I believe that the two fences give it stability by helping to keep the deck flatter and holding it together. At this point , there is no support across the front (leading) edge. A removable fence is a great idea as well : )

-- I'm absolutely positive that I couldn't be more uncertain!

View a1Jim's profile


117328 posts in 3779 days

#3 posted 03-27-2012 06:34 PM

I can’t help but have the same concern , all of my sleds have a fence/support on the inside part of the sled. I guess time will tell. Thanks for sharing you sled Mike.

-- wood crafting & woodworking classes

View mpounders's profile


902 posts in 3097 days

#4 posted 03-27-2012 08:04 PM

Thanks for the advice! My thinking was that the runners in the miter slots and the back fence would keep everything aligned and squared, and the weight of the workpiece would hold the sled flat to the table? But you guys haven’t steered me wrong yet, so I’ll add one. It’s not like I’m cross-cutting stuff that big all the time, so the extra capacity is probably less important than the accuracy.

-- Mike P., Arkansas,

View MoshupTrail's profile


304 posts in 2682 days

#5 posted 03-27-2012 09:27 PM

I think it’s much easier to build a sled starting with the rear fence – which you don’t actually use as a fence. In my blog, I called it the front crosspiece – so I reversed front and back but you’ll get the idea…

-- Some problems are best solved with an optimistic approach.

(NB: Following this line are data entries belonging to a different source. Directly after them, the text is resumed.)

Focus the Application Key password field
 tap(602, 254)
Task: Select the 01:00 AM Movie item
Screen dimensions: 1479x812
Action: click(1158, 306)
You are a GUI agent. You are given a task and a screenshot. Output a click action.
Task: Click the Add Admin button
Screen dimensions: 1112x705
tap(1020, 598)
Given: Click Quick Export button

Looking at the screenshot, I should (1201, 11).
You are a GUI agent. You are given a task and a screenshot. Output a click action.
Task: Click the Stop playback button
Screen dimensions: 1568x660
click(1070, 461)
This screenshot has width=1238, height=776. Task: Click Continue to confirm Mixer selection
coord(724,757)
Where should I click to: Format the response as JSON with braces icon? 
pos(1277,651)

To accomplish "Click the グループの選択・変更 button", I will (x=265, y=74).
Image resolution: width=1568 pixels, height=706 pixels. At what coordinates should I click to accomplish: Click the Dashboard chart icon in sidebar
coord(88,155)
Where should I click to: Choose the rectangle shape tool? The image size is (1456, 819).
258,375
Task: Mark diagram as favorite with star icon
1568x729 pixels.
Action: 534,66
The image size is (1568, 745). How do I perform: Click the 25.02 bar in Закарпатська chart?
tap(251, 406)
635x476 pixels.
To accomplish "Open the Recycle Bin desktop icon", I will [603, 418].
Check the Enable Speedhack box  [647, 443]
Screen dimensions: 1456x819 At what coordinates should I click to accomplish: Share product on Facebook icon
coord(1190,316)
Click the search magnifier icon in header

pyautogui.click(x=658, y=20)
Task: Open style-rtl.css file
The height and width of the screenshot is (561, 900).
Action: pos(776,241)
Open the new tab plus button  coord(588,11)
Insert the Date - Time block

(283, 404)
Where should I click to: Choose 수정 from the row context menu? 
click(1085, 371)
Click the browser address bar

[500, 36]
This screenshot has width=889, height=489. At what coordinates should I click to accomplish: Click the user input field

Optimism shines a light on alternatives that are otherwise not visible.

View Metrotek's profile


132 posts in 2886 days

#6 posted 03-27-2012 10:38 PM

It looks great. I didn’t know you guys leave the runners long in the back or I would have. I installed a wood track on top like you did for stops, etc. I’m going to build a removable angle cutting board that will attach with the t-track and be removable once I get this fence finished.
So a rear fence isn’t necessary, I didn’t know this. I suppose it just makes it sturdier but it is good insight about being able to cut wider stock. My saw is so tiny it would over center but now I will have that front rail to at least catch it. I’m considering some sort of removable attachment to take of this problem when I am using the sled instead of the rip fence.

-- “Computers have enabled people to make more mistakes faster than almost any invention in history, with the possible exception of tequila and hand guns.” — Mitch Ratcliffe

View Martyroc's profile


2712 posts in 2508 days

#7 posted 03-28-2012 01:21 AM

Nice sled, I have a large on and a very small one,I use the small one for box joints and that’s when the rear brace gets used. On the large on I have it for stability, I never made the runners long and I have never had an issues because the stop at the end of the sled.

-- Martin ....always count the number of fingers you have before, and after using the saw.

View Roger's profile


20952 posts in 3006 days

#8 posted 03-28-2012 12:35 PM

I believe it’ll work with or without a rear fence. I have seen sleds for cutting panels where the fence is only on the rear, and that seems to work fine also

-- Roger from KY. Work/Play/Travel Safe. Keep your dust collector fed.

View mpounders's profile


902 posts in 3097 days

#9 posted 03-28-2012 01:10 PM

I decided to add the other fence for stability and cut the runners off flush with the rear of the sled. That may help with storage or just leaning it against something on the floor. I may try to use the holes/slots to hang it. Thanks for all the advice!

-- Mike P., Arkansas,

View helluvawreck's profile


32087 posts in 3068 days

#10 posted 03-28-2012 05:35 PM

It’s a nice looking sled, Mike. Well done.